It's one of the best research documentary ideas ever. And it makes for some of the most fascinating television I've ever watched. I wish I had a similar record of my own family, my own communities. Apparently the model has been copied in several countries around the world, including the US, Russia, and South Africa, but until doing a little web-surfing for this blog post, I’d never heard of any of them. Certainly it’s a model worth copying, as it offers up a treasure trove of insights into the journey through life and the human condition. And talk about “reality television”!
What I'm referring to is the 7-Up series of documentaries that began in 1964 in England, a product of Granada Television’s World in Action series (http://en.wikipedia.org/wiki/Up_Series). Seeking to explore the truth of the maxim: "Show me a child at seven and I will show you the Man", Michael Apted, then a twenty-two year old researcher, selected a group of seven year olds, from the privileged and the underprivileged classes. Apted has noted his regret that he chose no strictly "middle class" children. Also, there are fewer females than males, and except for one bi-racial boy, no minorities were represented. He says that at the time he “wanted to make a nasty piece of work about these kids who have it all, and these other kids who have nothing.”
The children were interviewed, asked a range of questions about money, class, race, whether they wanted marriage and children, and where they saw themselves in the future. It was conducted with the view to catching a glimpse of what British society might be in the year 2000. It was originally conceived as a one-off, though apparently the original show included this post credits narration: "If you want to know what happens to these children, watch Granada Television on Tuesday 2nd May in the year 2000.”
What actually happened proved way more interesting than even that thought-provoking tease. Because, when 1970 rolled around, Apted, now in the role of director, tracked down the children – now fourteen – and interviewed them again. By 1977, at the third go-round, the potential and promise of the exercise really began to show itself. Some of the twenty-one year olds were exactly what their seven year old versions had hinted at, but others were startlingly different. I won’t spoil it for you, but seeing the change in Neil, from 7 to 14, then on to 21, can’t but make you wonder what happened in his young life to cause such a transformation.
Apted, who eventually moved to Hollywood, where he directed such fare as “Coal Miner’s Daughter”, “Gorillas in the Mist”, “Thunderheart” and “Nell”, returned every seven years to track down the fourteen children and create another episode in the Up series. From time to time, one or another of them has refused to participate. One of the 14 hasn’t participated since he was twenty-one, though, ironically, he’s become a documentary film-maker himself.

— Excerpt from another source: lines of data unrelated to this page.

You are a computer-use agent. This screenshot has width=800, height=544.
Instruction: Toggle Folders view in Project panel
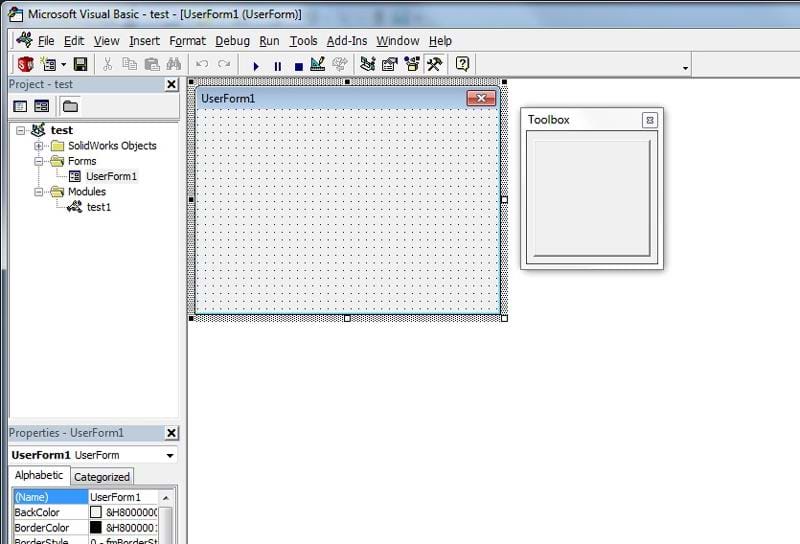(70, 106)
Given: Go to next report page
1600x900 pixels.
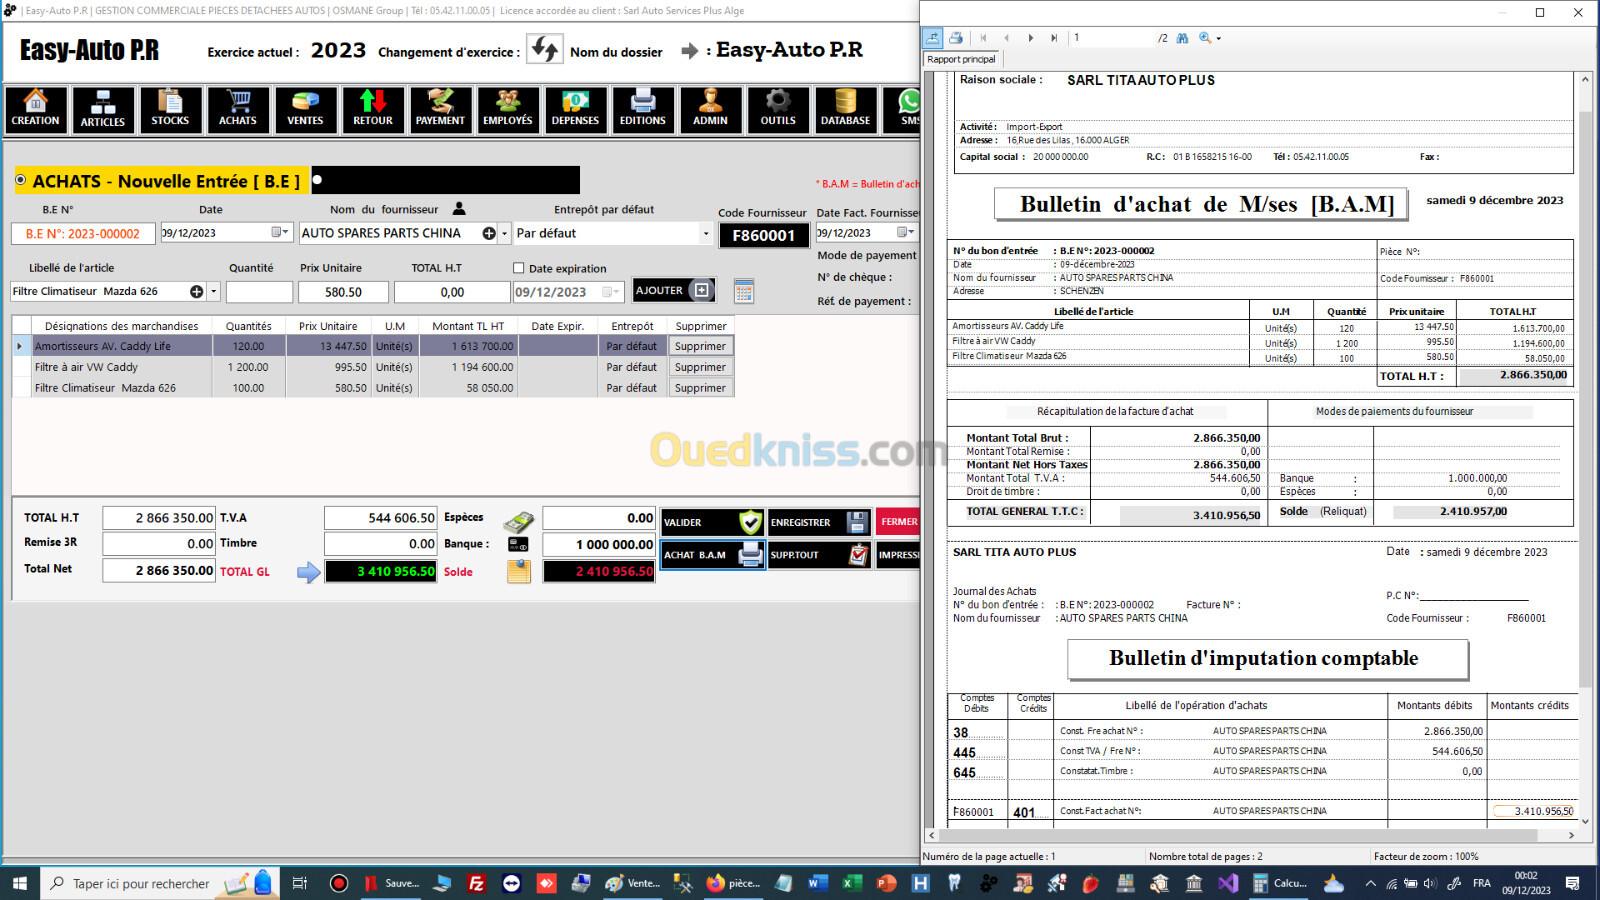Looking at the screenshot, I should (x=1031, y=38).
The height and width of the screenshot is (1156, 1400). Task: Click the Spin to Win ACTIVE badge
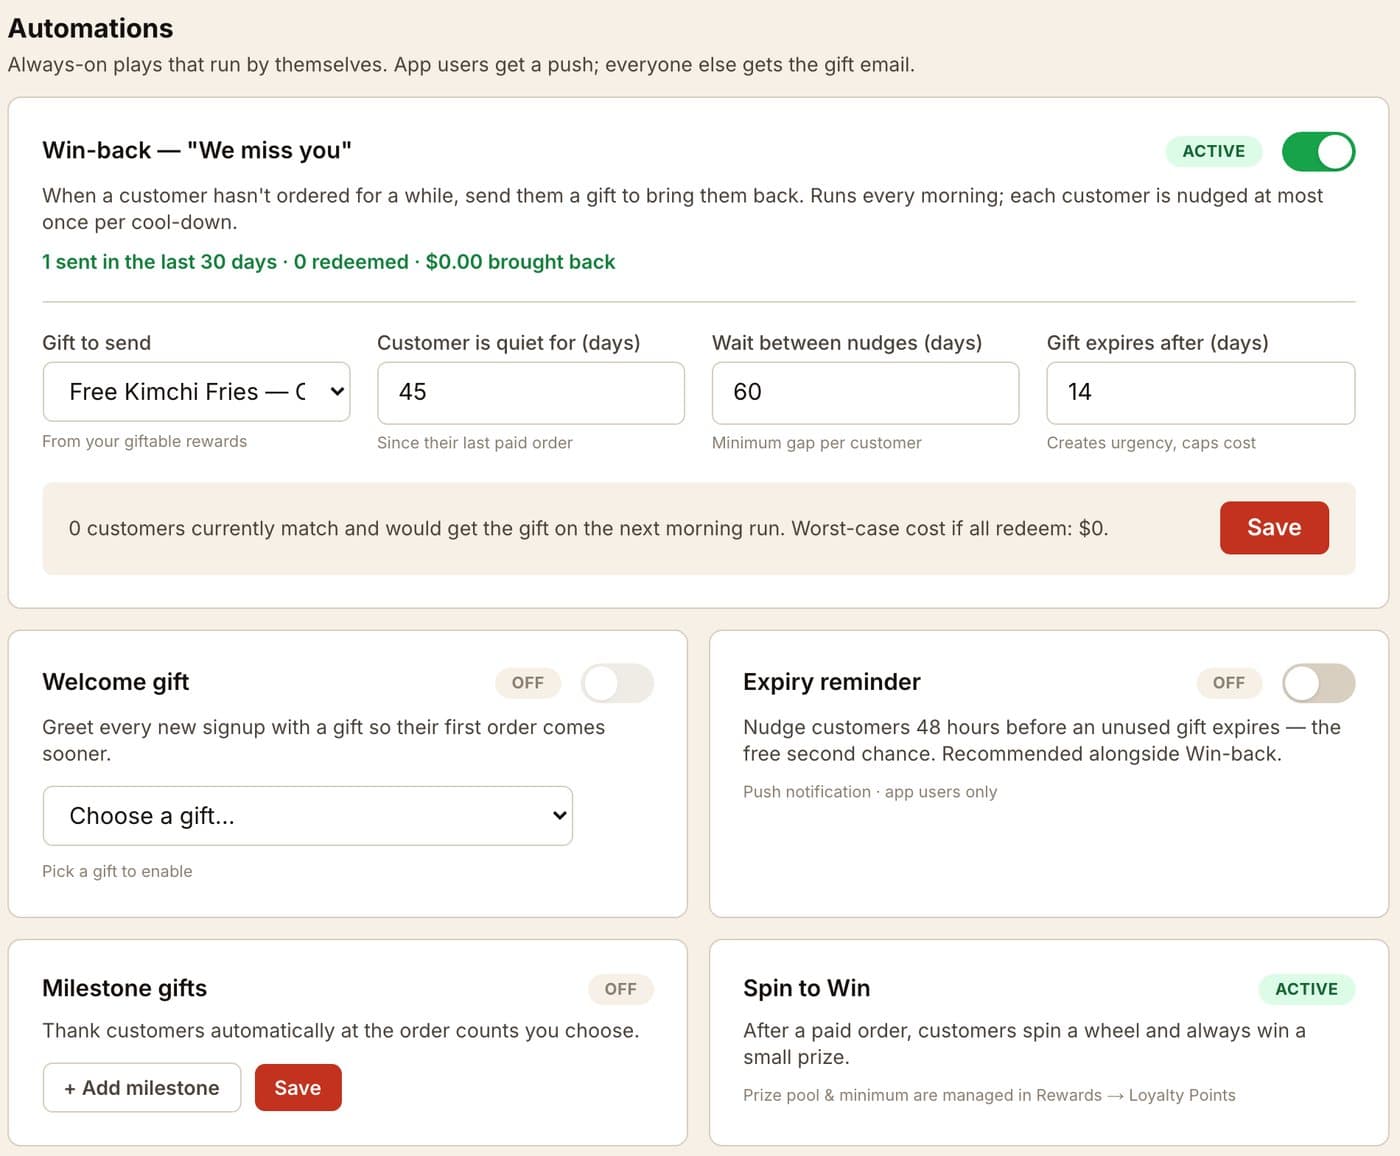[x=1306, y=989]
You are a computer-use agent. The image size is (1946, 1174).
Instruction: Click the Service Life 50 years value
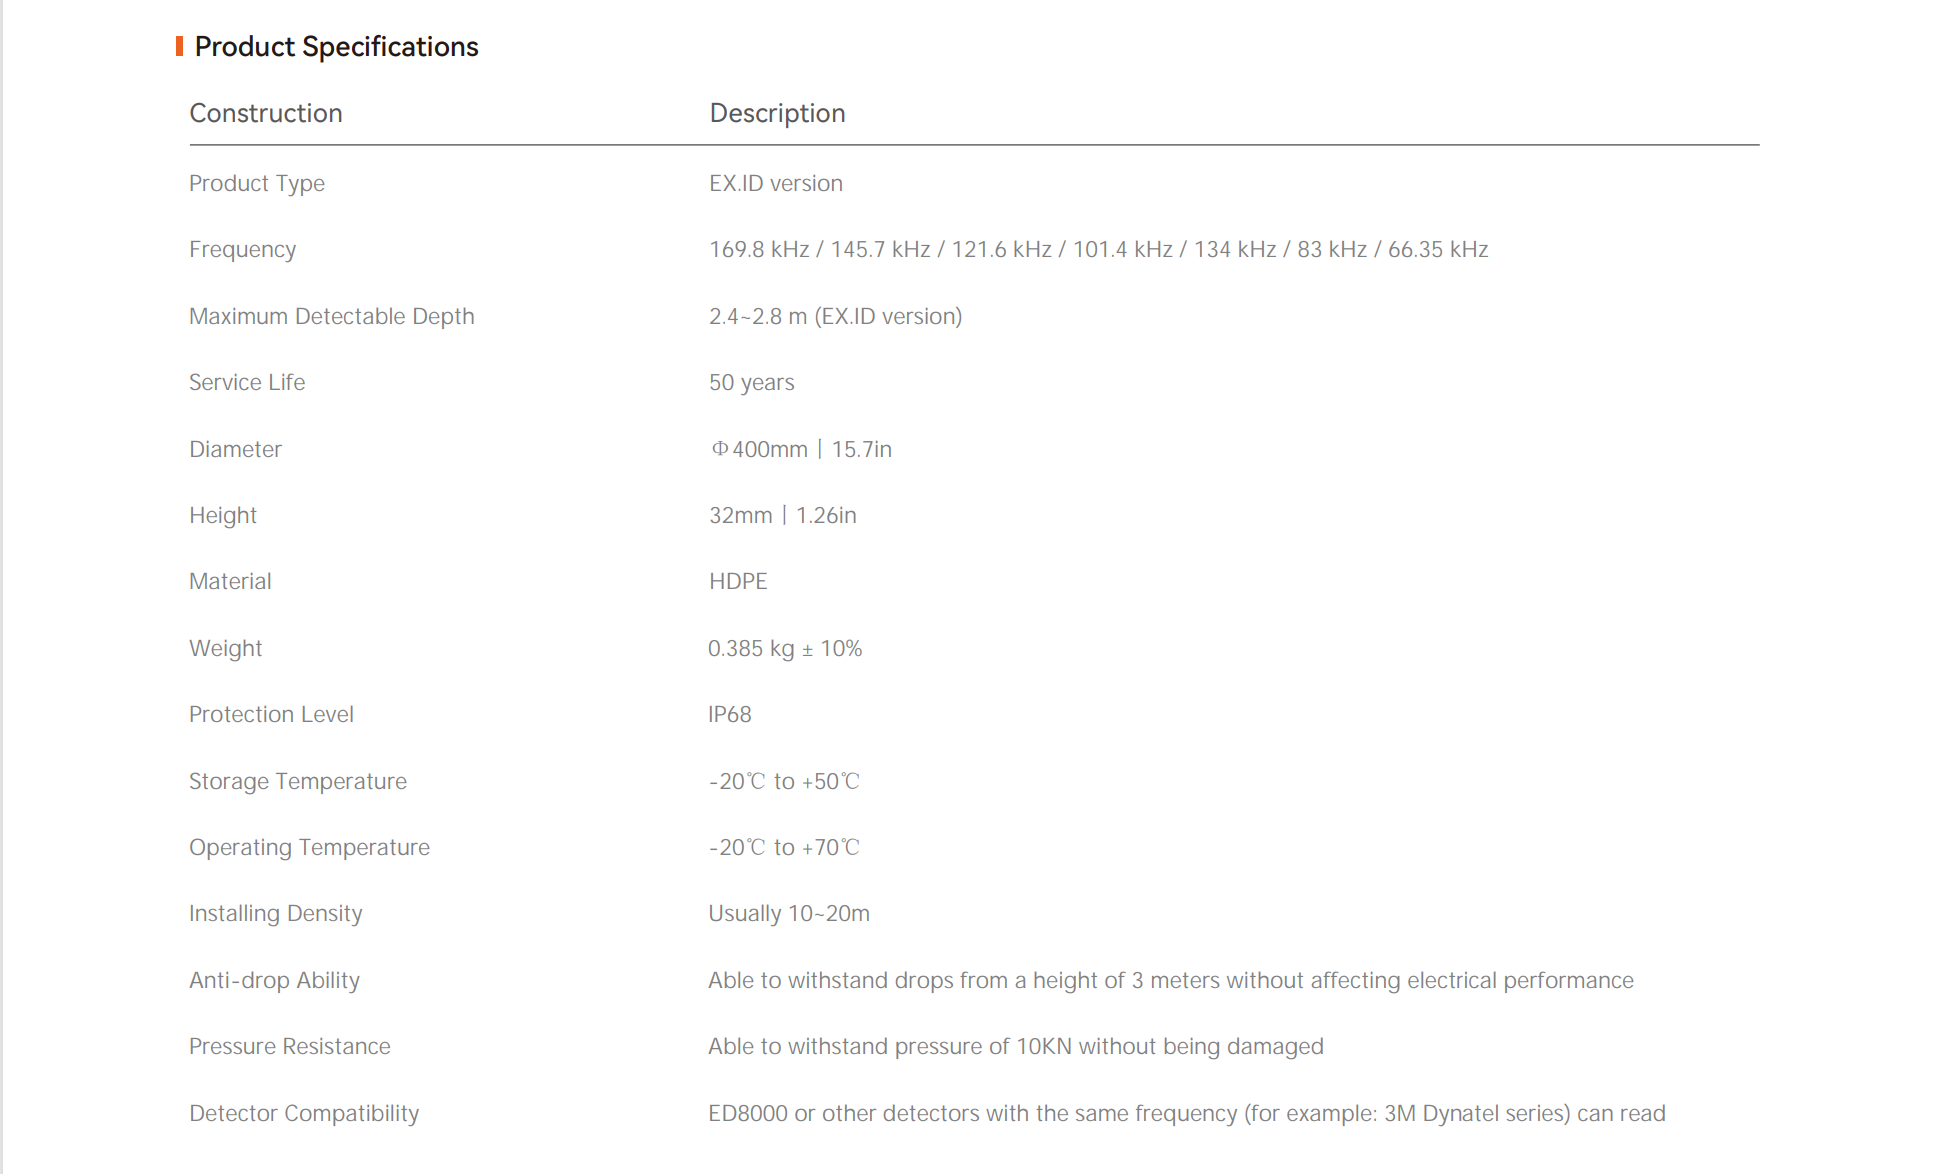[x=752, y=383]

The series has continued right up to the present, the latest episode, broadcast in 2012, catching up with the “kids” at age 56. I can’t recall for certain whether I was introduced to the series when the participants were 21 or 28, but being just two years their senior, I feel as though I’ve been taking my life journey right alongside them. One can’t help but contrast and compare, not only them against one another, but also against one’s self. But I imagine that this is the case whatever a viewer’s age.
Despite Apted’s original, incendiary intention, the series did not mature as a political piece. While there’s certainly lots of room for partisan or sociological analysis, it stands as a much more personal exploration of life’s challenges and rewards, its small joys and the abundance of sacrifices it demands of us. Watching the show, you develop affection for some, perhaps judgement of others. You empathize, mourn, smile along with. You understand.
I’ve missed episodes through the years, but have always caught up when I had the chance. And now, the entire series – except for the very last episode – is available on Netflix! A great feature of the presentation is that each episode contains clips from all of the previous episodes. This is an invaluable aide when several years separate viewings. When binge-watching the entire series on Netflix, they can become pretty repetitive. But even with that small drawback, I can’t recommend this series strongly enough. Though its diversity is limited in being set within the mono-culture of a single, European country, there is a deep universality to this series. It will give you much to think about: How much are we all conditioned to live the lives we lead? To what extent are we free to remake ourselves, and to what extent are we subject to the whims of circumstance? To the extent that we have choices, what have we made of them? How might we have done better, or worse? How have we touched the lives of others, and how have our lives been touched by them? And, the one that is ever present, for us and for the fourteen kids of 1964, on and off the screen, what lies ahead?